As we showed earlier in the example of the eBay attack, we can separate an online interaction into four steps (Figure 5):
Message retrieval. An email message or web page arrives at the user's personal computer from the Internet.
Presentation. The message is displayed in the user interface, the user perceives it, and the user forms a mental model.
Action. Guided by the mental model, the user performs an action in the user interface, such as clicking a link or filling in a form.
System operation. The user's action is translated into system operations, such as connecting to a web server and submitting data.
In this section, we survey existing defenses against phishing attacks, classifying them according to which of these four steps they address.
Figure 5. Four steps of human-Internet interaction
In an ideal world, the best defense against phishing would simply block all phishing communications from being shown to the user, by filtering them at message retrieval time. The essential requirement for this solution is that the computer alone must be able to accurately differentiate phishing messages from legitimate ones. Defenses that filter at message retrieval depend on message properties that are easily understood by a computer.
Identity of the sender
One of these properties is the identity of the sender. Black listing is widely used to block potentially dangerous or unwelcome messages, such as spam. If the sender's IP address is found in a black list, the incoming message can be categorized as spam or even simply rejected without informing the user. A black list may be managed by an individual user, the approach taken by Internet Explorer's Content Advisor (Figure 6). Alternatively, it may be managed by an organization or by collaboration among many users. For phishing, the EarthLink Toolbar alerts the user about web pages that are found on a black list of known fraudulent sites. 
Figure 6. Internet Explorer's Content Advisor
Black listing is unlikely to be an effective defense on today's Internet, because it is so easy to generate new identities such as new email addresses and new domain names. Even new IP addresses are cheap and easy to obtain. The black list must be updated constantly to warn users about dangerous messages from newly created sources. Because phishing sites exist for only a short time, the black list must be updated within hours or minutes in order to be effective at blocking the attack.
The converse of black listing is white listing, allowing users to see messages only from a list of acceptable sources. For example, Secure Browser controls where users may browse on the Internet using a list of permitted URLs.  White listing avoids the new-identity problem because newly created sources are initially marked as unacceptable. But defining the white list is a serious problem. Because it is impossible to predict where a user might need to browse, a predefined, fixed white list invariably blocks users from accessing legitimate web sites. On the other hand, a dynamic white list that needs the user's involvement puts a burden on users because, for every site they want to visit, they must first decide whether to put it in the white list. This also creates vulnerability: if a phishing site can convince users to submit sensitive data to it, it may also be able to convince them to put it into a white list.
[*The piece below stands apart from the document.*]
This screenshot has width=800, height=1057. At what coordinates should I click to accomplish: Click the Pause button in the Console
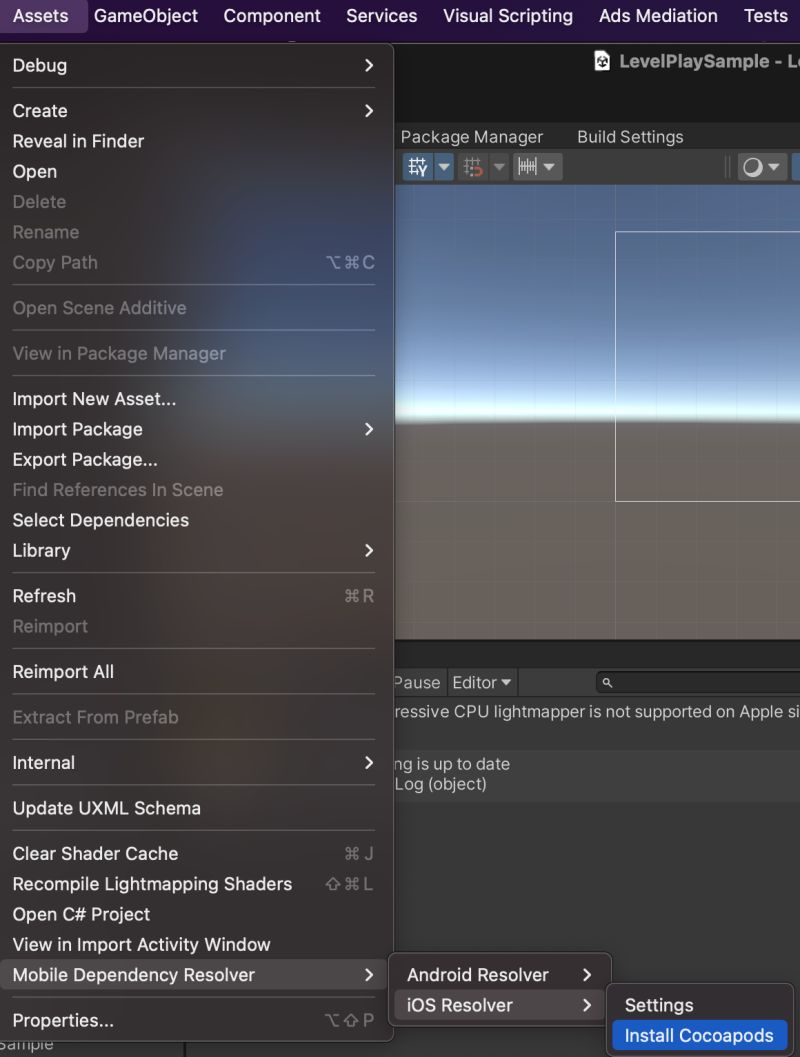point(417,682)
Textual content of the message
Another property amenable to message filtering is the textual content of the message. This kind of content analysis is used widely in antispam and antivirus solutions. Dangerous messages are detected by searching for well-known patterns, such as spam keywords and virus code signatures. In order to beat content analysis, an attacker can tweak the content to bypass the well-known filtering rules. For example, encryption and compression are added to existing viruses in order to bypass antivirus scans.  Random characters are inserted into spam emails to enable them to bypass spam filters. One sophisticated phishing attack used images to display text messages so that they would defeat content analysis. 
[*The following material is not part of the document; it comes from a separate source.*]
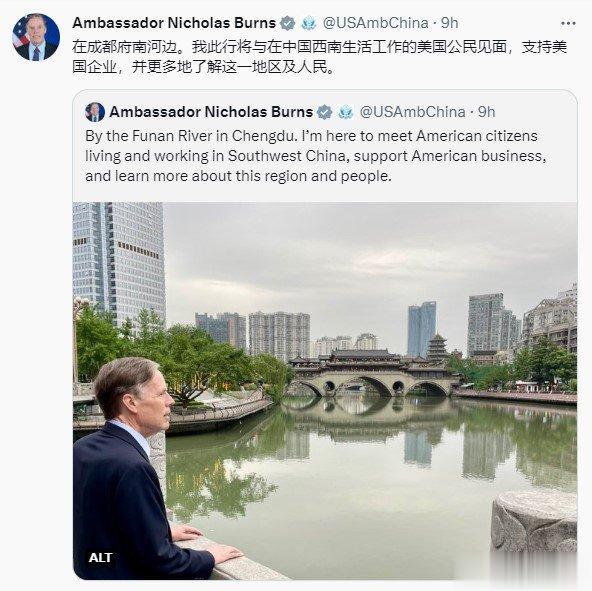Click the English text of the quoted tweet

click(x=316, y=156)
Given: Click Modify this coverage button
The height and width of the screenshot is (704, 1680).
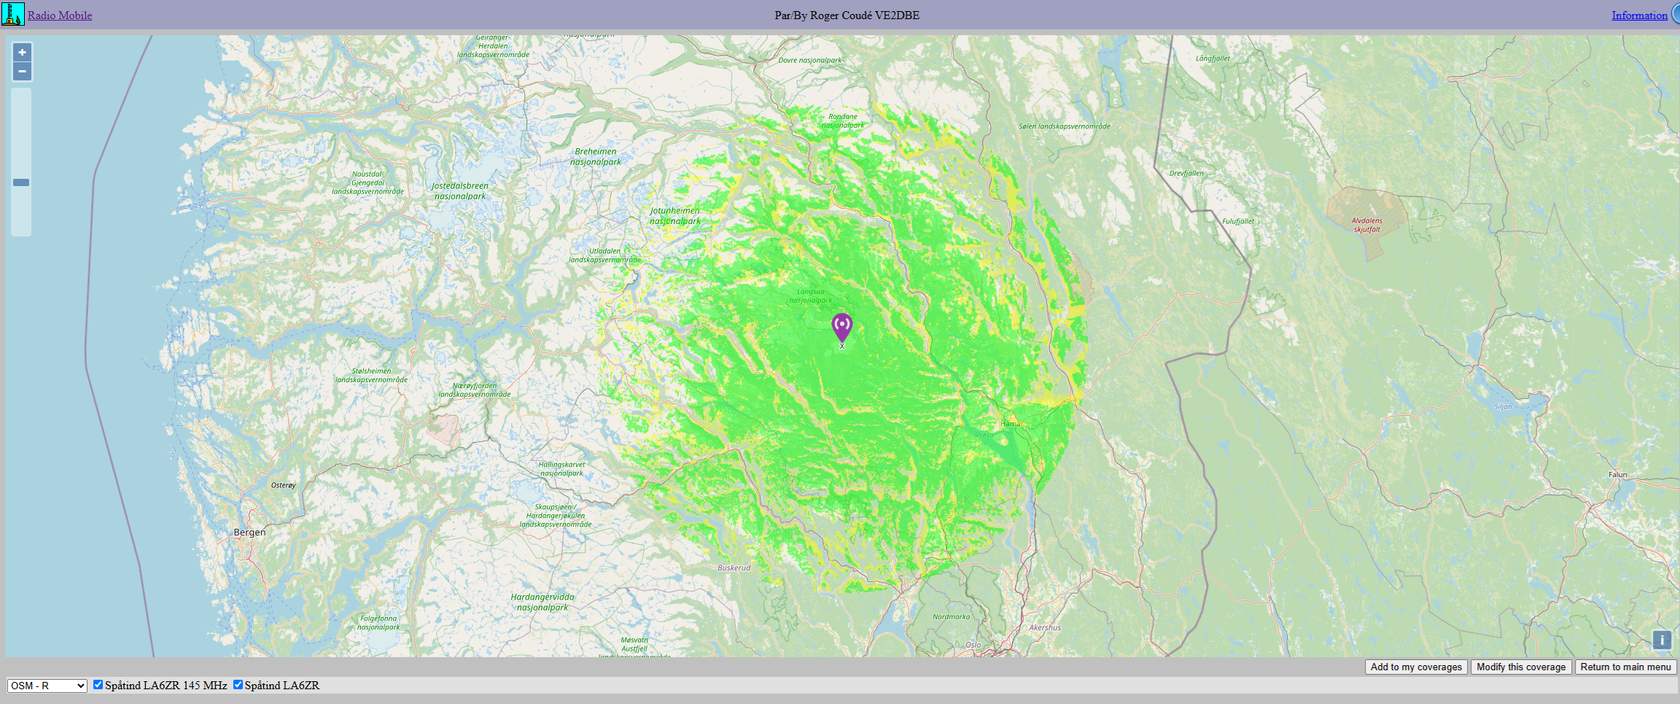Looking at the screenshot, I should 1520,667.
Spam filtering is one defense that applies at message retrieval time. Because nearly all phishing attacks are currently launched by spam, getting spam under control may reduce the risk of phishing attacks significantly. Unfortunately, the techniques used by many spam filters, which scan for keywords in the message content to distinguish spam from legitimate mail, are insufficient for classifying phishing attacks, because phishing messages are designed expressly to mimic legitimate mail from organizations with which the user already has a relationship. Even if spam filters manage to reduce the spam problem substantially, we can anticipate that phishing will move to other transmission vectors, such as anonymous comments on discussion web sites, or narrowly targeted email attacks rather than broadcast spam.